Review: “The Invisible Doctrine”
George Monbiot and Peter Hutchinson call out neoliberalism for what it is.
The biggest scam and economic failure of the past forty years. A mockery of economics that reduces every element of society to a transactional net outcome at a constantly lower cost. That turns every citizen into a customer.
Everything has a price. Especially government. Neoliberalism allows special interests to buy political parties and politicians, to buy laws that best serve their advantage. Neoliberalism has seen the wholesale destruction of government services and support while providing uncharted wealth and protection for the rich and powerful.
Neoliberalism has exploded inequality to the point where almost every city and town on earth has homeless people.
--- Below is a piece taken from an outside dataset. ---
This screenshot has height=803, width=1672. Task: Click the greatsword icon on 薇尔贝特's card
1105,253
Politicians no longer serve the people. They serve their donors and their post-politics careers.
Neoliberalism controls your life, diminishes your life. Presumes you only want to compete rather than cooperate, that the market is your holy grail. Eliminate price controls, deregulate capital markets, lower trade barriers, privatise government services, bring on austerity. Fracture state influence in the economy.
It’s what every political party everywhere promises. It’s not a question of left or right. It’s a question of degree. Neoliberalism has become the only political playbook.
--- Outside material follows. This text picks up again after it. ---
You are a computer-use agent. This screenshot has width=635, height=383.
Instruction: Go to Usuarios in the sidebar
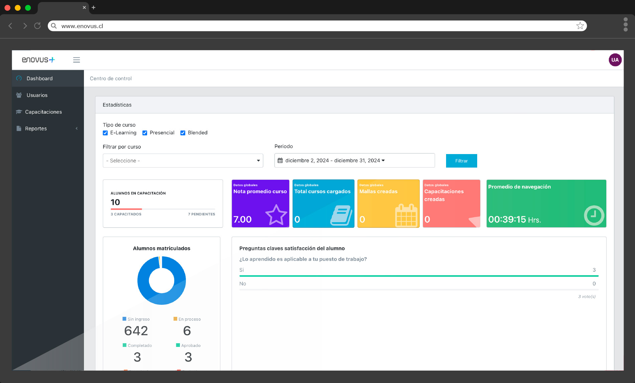click(x=37, y=95)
Which is absurd given it doesn’t work for the people. Before neoliberalism, the state generated economic growth by enhancing the spending power of those at the bottom. Neoliberalism has generated economic growth by pushing workers to the limit, accelerating resource extraction and inflating asset values and household debt.
Neoliberalism is incapable of solving its own problems. Why? Because by definition problems cannot be solved using the same level of thinking that created them.
Neoliberalism is an incendiary device. It’s burning us alive. It’s destroying us.
It’s high time we replaced it with something that works.